Appearing on stage with a large hang-mans noose around his neck, B Dolan showcased his tunes from last year’s albums Fallen House, Sunken City, and it was obvious he already had a lot of fans in the crowd, not to mention those he was about to win over. His onstage banter saw him inciting a fight between the US and UK, laughing at the all the “englishmen” and “hobbits” in the crowd, and his perfect picking of an audience member to join him in a dance-off. The chosen one turned out to be called Nigel “what an English name!," and as B Dolan belted out a cover of LL Cool J’s ‘You Can’t Dance’ the pair of them showcased their moves - obviously with B Dolan being the winner.

With an early finish tonight, Mr Scroobius Pip wastes no time getting his set started. After an extremely short DJ set consisting of Mr Pip in a mask, he whips it off after just 10 minutes and is straight up to his mic starting with ‘Intradiction’, just as his album does. “This piece of diction is the intro to ‘Distraction Pieces’," and the crowd are ever ready to scream out those defining lines “you see a mousetrap, I see free cheese and a FUCKING CHALLENGE!."

Pip might be without his sidekick Dans le Sac for this album, but he’s now got a band for company, which results in completely different dynamics as he follows with ‘Try Dying’ and ‘Domestic Silence’, traditional swigging his way from a bottle of Rose “I even did this up North, they took the piss out of me too." He also had support B Dolan back on stage for ‘Soulja Boy’ and B Dolans own song ‘One Breath Left’ which saw them both leaning into the crowd arms outstretched so that the audience could shout the lyrics into their mics.

During the set, I believe we got the revelation to end all family secrets - Pip is related to that kid who got kicked off the X-Factor? “He’s my cousin or something. Only met him as a baby. If he had a beard he'd be all right. He's bullshitting about the girls he's slept with - that's his mum and aunties. He's not doing coke he's drinking it!” I don’t think it lost him any cool points, but I doubt very much that Pip would care either way.
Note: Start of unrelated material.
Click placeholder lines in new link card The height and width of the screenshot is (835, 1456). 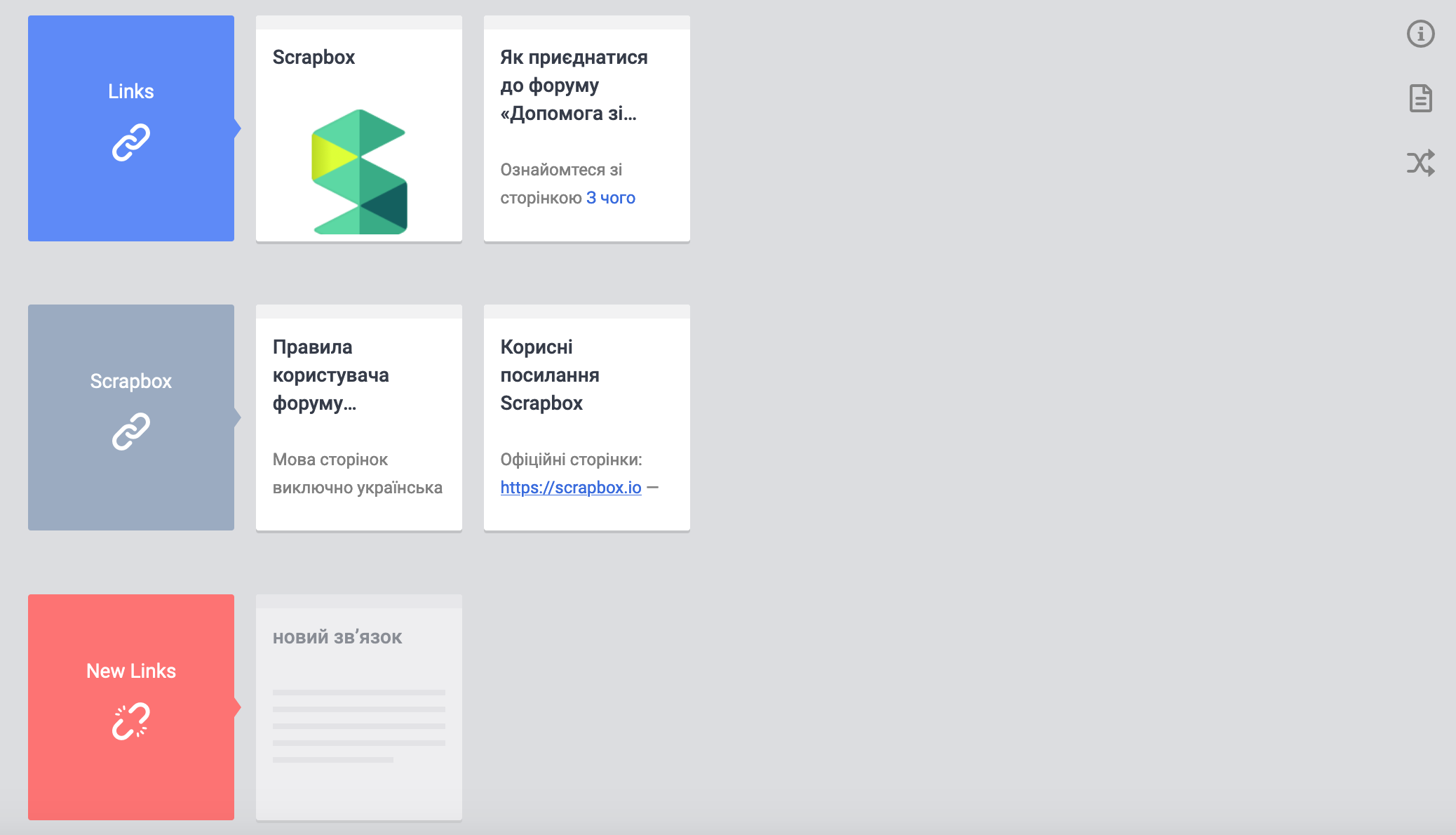click(358, 726)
He also had something to say about all the baby-fluff in the crowd - “Fuck you if you’re doing Movember - a moustache is for life!." Indeed, and just before he starts on ‘1000 Words’ “I might strum my beard that I did not grow for charity!."

Pip knows he’s got a very responsive crowd on his hands tonight, as he offers the choice “another slow song or a rowdy one?" Obviously rowdy wins, and Pip chooses one “for the mosh pit kids” with ‘Let ‘Em Come’ and takes this opportunity of a hyped up crowd to leap into the audience for a bit of crowd-surfing. Impressively, he lands back on stage no problem (not that there’s anywhere to go in Coalition due to the size), and even manages to keep his hat.

‘The Struggle’ signifies the end of his set, with the crowd taking up the line “My name is Jonny Depp and I kill people." But the turnaround for the encore is swift due to the venues early and strict curfew, and Pip returns on stage with guest Natasha Fox for ‘Feel It’. The night ends with ‘When I Grow Up’, and not one person in that venue would be able to leave without the lyrics "When I grow up I want to be an astronaut" resonating in their head for hours.

Pip decides to take advantage of the fantastic crowd one more time by requesting another crowd-surfing attempt that would see him taken all the way to the merchandise stall at the back of the venue, even over the obstacle of stairs. Of course, he achieves this - the is the man that’s gathered together one of the most eclectic audiences I’ve ever seen, even by Brightons standards; all ages, all styles, all brought together because of one man’s way with words, proving that even, as a solo artist, Scroobius Pip has the ability to not just pull an audience but to captivate and inspire them, all at the same time.